If you want more romance and mathematics, read about Galois.


For such a legendary mathematician, it does beg the question of why his old notes were not pored over before.


They certainly were. Bruce Berndt is one example of a mathematician who has spent an entire career proving the results found in Ramanujan's notebooks. He has written a number of very thick books showing methods of proof for all his results.

Notice that Ono says that only a few people knew about this stuff. Another way of saying the same thing (the more usual way in my opinion) is that "this was already known by the experts".


They have been. The issue, as I understand it, is that when Ramanujan was doing mathematics paper was relatively expensive so he would do all his working on a slate, get to the end of the slate, flip it over, do more working, then flip over the slate and wipe off the working. When he came to his conclusion he wrote it in his notebook, with no working!

I believe in this regard he was unlike Euler, who used to go down wrong paths but explain why he was doing something and why he backed out to go down the right path (apparently Gauss looked down on this, but Gauss wasn't blind and doing it all in his head).


I think they have been. My understanding is they have been inferring the thought processes that must have laid behind the formulas written in his notebook, to find the more general theory. So they had to put quite a bit of work into this themselves.


Good mathematicians never beg any questions!


That was a fascinating article.

There is a new biopic about Ramanujan. I wonder if anyone on HN knows when it will be released in the US. So far it seems it is only at film festivals.

http://tiff.net/festivals/festival15/galapresentations/the-m...


I was very happy to see it today at a science film festival in my hometown. It's a great movie. Very dramatical. But there seems to be little info known about its release.

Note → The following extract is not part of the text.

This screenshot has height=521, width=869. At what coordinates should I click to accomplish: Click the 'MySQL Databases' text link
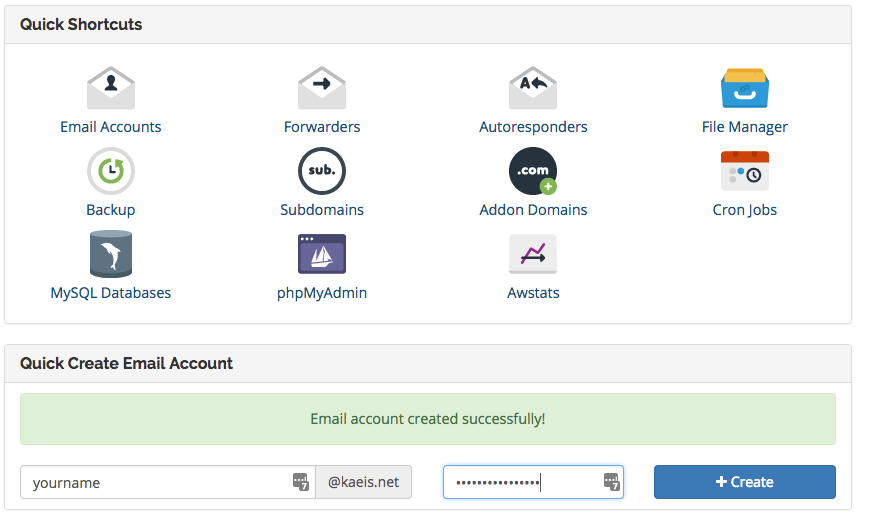click(x=111, y=293)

What do the power series at top have to do with the equations at bottom? McIlRoy of Unix pipe fame has a wonderful exposition on programming with power series. http://www.cs.dartmouth.edu/~doug/powser.html


a month ago(o) i mused on the potential applications of understanding why ramanujan was examining 'the smallest number expressible as a sum of two cubes in two different ways'

what a great investigation

(o) https://news.ycombinator.com/item?id=10394669


What a wonderful Saturday read. Thank you for posting.

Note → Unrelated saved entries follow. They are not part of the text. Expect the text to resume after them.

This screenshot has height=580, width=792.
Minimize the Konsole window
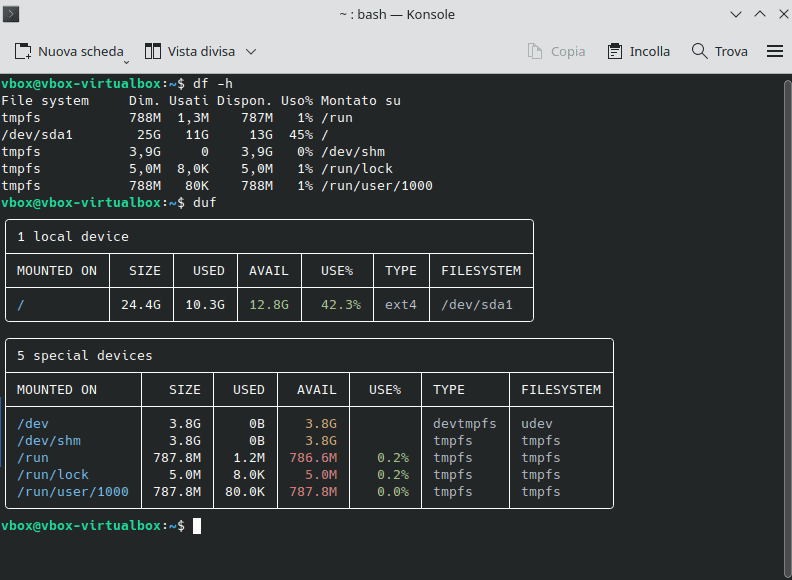click(736, 13)
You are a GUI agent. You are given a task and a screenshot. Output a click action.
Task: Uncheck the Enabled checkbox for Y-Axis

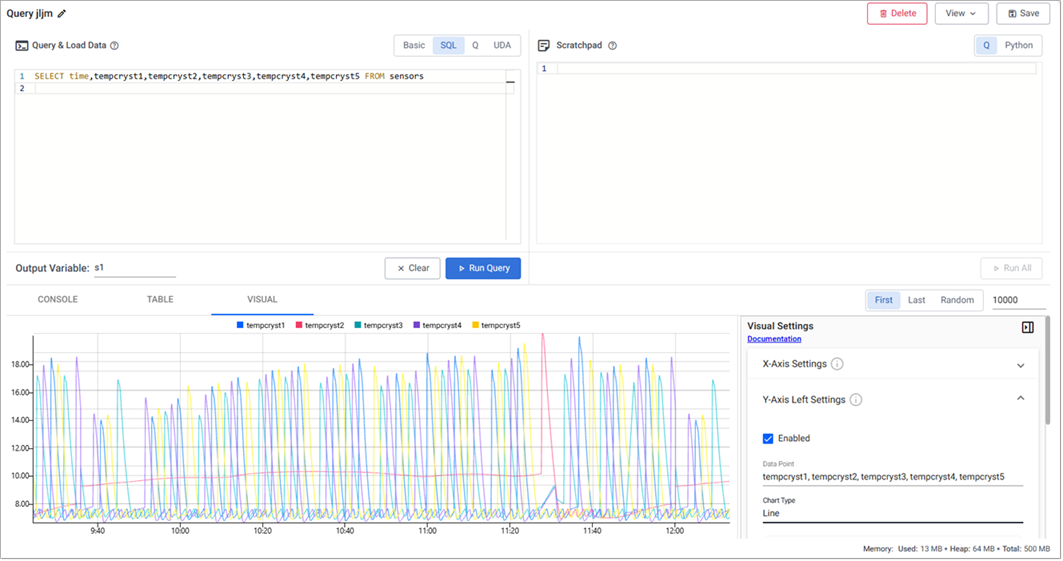point(768,438)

The article does make a very interesting point I had never considered: Mathematics as machines. Which absolutely makes sense when you see it from the point of view of input-processing-output.


The implied other side to the 1729 example, x^3 + y^3 = z^3 - 1 could also be thought of as a special case w^3 + x^3 + y^3 = z^3 (well, they both can, if the variables are integers). Since the more specific version has infinite examples, so must this. But what about if we bump those exponents up to 4? Is there a generalized Fermat's Last?


In fact every integer k is the sum of nine cubes, and every multiple of 6 is the sum of four cubes. Your equation is just the equation x^3 + y^3 + (-z)^3 + w^3 = 6k where k = 0.

The more general problem is known as Waring's problem. For example, every integer is the sum of 19 fourth powers. Of course special families of integers require fewer fourth powers.


Could this be further generalized to n integers raised to nth power added together can have a number raised to nth power integer, hence why there is no relationship such that x^3 + y^3 = z^3, but there are an infinite number of x^3 + y^3 + z^3 = a^3 (where z in this case can work as +-1).


That's what I was asking :)



You know that it works for at least two values of w, but you don't know that it holds for any value of w.


The Pythagorean Theorem doesn't work for any arbitrary value of x, but there are an infinite set of x,y,z triplets that do work.


Whenever I think of Ramanujan I wonder if he would get founding at this time. I personally doubt someone so much ahead of his time would.


What?


I think he means funding.


Yeah, I meant funding, sorry for the spelling. Precisely, I meant that I am afraid Ramanujan's ideas would seem so crazy that nobody would fund his research.


Well, at least he could have enough paper at least.


and get Indian food in Britain


ELI5 anyone please.


RTFA, it's actually quite interesting and comprehensible.